::: SELECTED EXTRACT

Coder Social home page Coder Social logo

Comments (9)

fulmicoton avatar fulmicoton commented on June 3, 2024 1

The format is different.
As far as I know there are no trick I know to use SIMD instructions in a simple way for the format used in Parquet.
(of course, some stuff can probably be done for some specific bit width)

from bitpacking.

jorgecarleitao avatar jorgecarleitao commented on June 3, 2024 1

nvmd, it was a mistake on my side. FWIW, the working code that decodes arbitrary byte slices:

/// Decodes bitpacked bytes of `num_bits` into `u32`.
/// Returns the number of decoded values.
/// # Panics
/// Panics if `decompressed` has less than [`required_capacity`]
pub fn decode(compressed: &[u8], num_bits: u8, decompressed: &mut [u32]) -> usize {
    let bitpacker = BitPacker1x::new();

    let compressed_block_size = BitPacker1x::BLOCK_LEN * num_bits as usize / 8;

    let compressed_chunks = compressed.chunks_exact(compressed_block_size);
    let decompressed_chunks = decompressed.chunks_exact_mut(BitPacker1x::BLOCK_LEN);

    let remainder = compressed_chunks.remainder();
    let last_compressed_chunk = if remainder.is_empty() {
        vec![]
    } else {
        let mut last_compressed_chunk = remainder.to_vec();
        last_compressed_chunk
            .extend(std::iter::repeat(0).take(compressed_block_size - remainder.len()));
        last_compressed_chunk
    };
    let last_compressed_chunks = last_compressed_chunk.chunks_exact(compressed_block_size);
    debug_assert_eq!(last_compressed_chunks.remainder().len(), 0);

    compressed_chunks
        .chain(last_compressed_chunks)

::::::
::: DATASET EXCERPTS

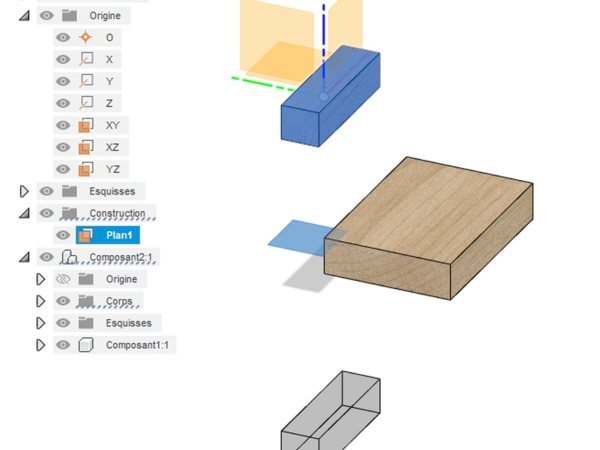Click the XY plane icon
The image size is (600, 450).
point(85,126)
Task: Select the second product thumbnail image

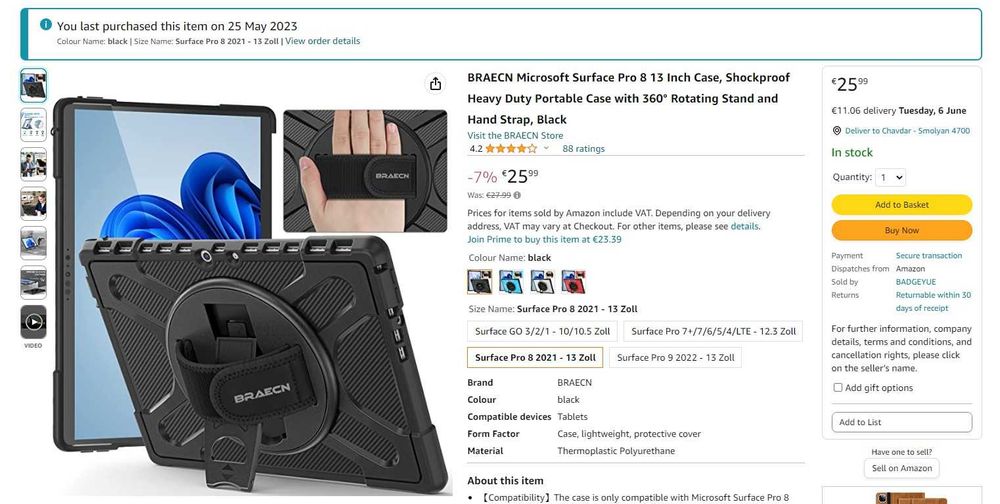Action: [33, 125]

::::::

**TASKS FOR THIS EXERCISE**:
a - From the bitpacking thread, output the passage from "(of course, some" to "of decoded values.", copied word for word.
b - According to the bitpacking thread, what does the decode function return?

**SOLUTION SET**:
a -
(of course, some stuff can probably be done for some specific bit width)

from bitpacking.

jorgecarleitao avatar jorgecarleitao commented on June 3, 2024 1

nvmd, it was a mistake on my side. FWIW, the working code that decodes arbitrary byte slices:

/// Decodes bitpacked bytes of `num_bits` into `u32`.
/// Returns the number of decoded values.

b - The number of decoded values.